Task directions.
Your answer must consist solely of the lines from the one containing "Given: Expand the Product menu in header" through the last line of the records below, reproduced exactly, with all pictures omitted.

----

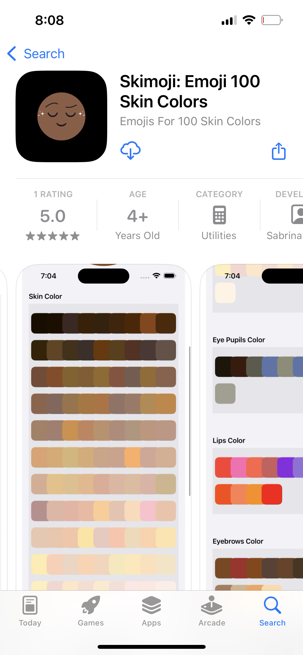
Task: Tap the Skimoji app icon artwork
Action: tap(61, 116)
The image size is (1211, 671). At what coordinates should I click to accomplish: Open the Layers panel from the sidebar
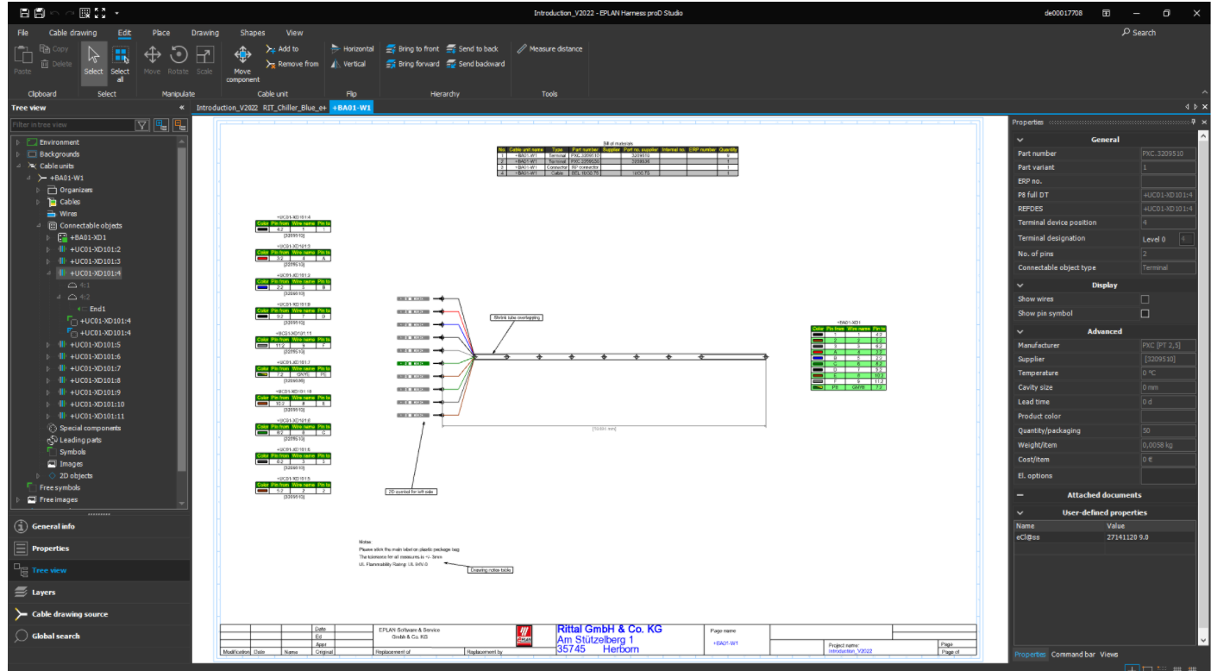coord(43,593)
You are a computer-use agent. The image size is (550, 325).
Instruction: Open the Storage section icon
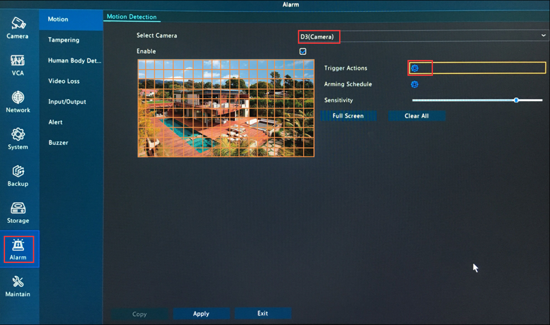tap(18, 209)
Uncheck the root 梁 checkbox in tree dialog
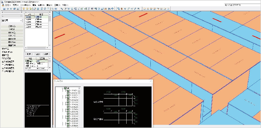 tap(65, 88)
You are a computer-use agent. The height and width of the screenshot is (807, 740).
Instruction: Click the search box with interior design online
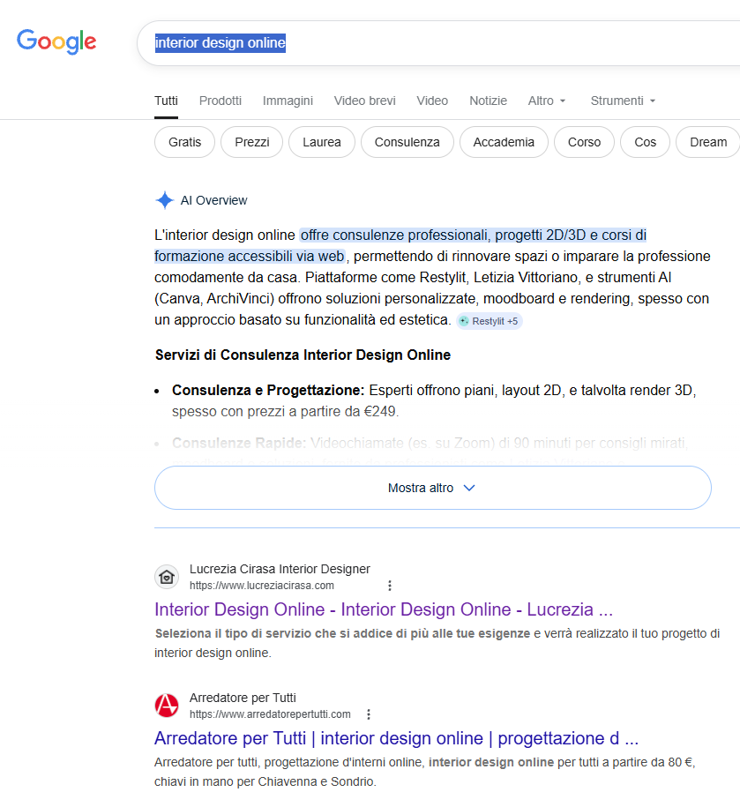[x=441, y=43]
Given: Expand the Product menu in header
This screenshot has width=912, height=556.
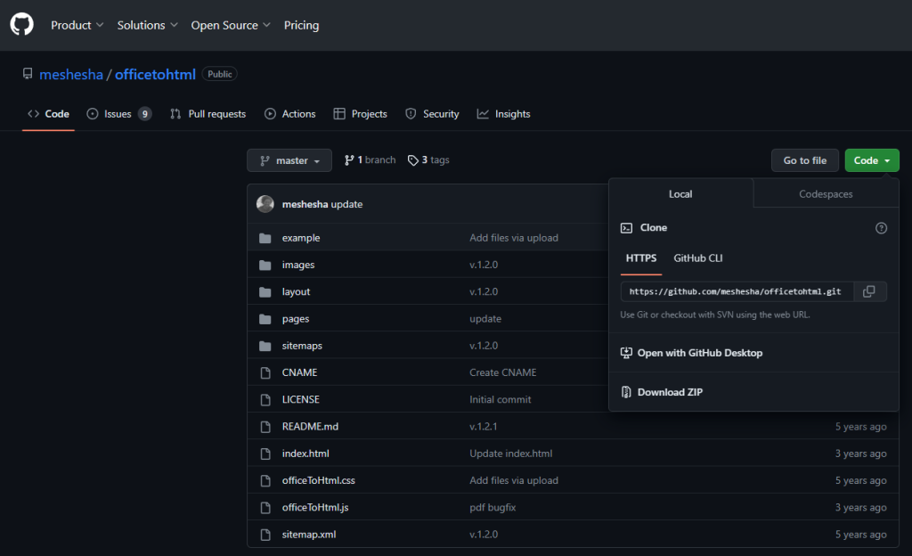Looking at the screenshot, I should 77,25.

----

Result for this exercise.
Given: Expand the Product menu in header
This screenshot has width=912, height=556.
Looking at the screenshot, I should 77,25.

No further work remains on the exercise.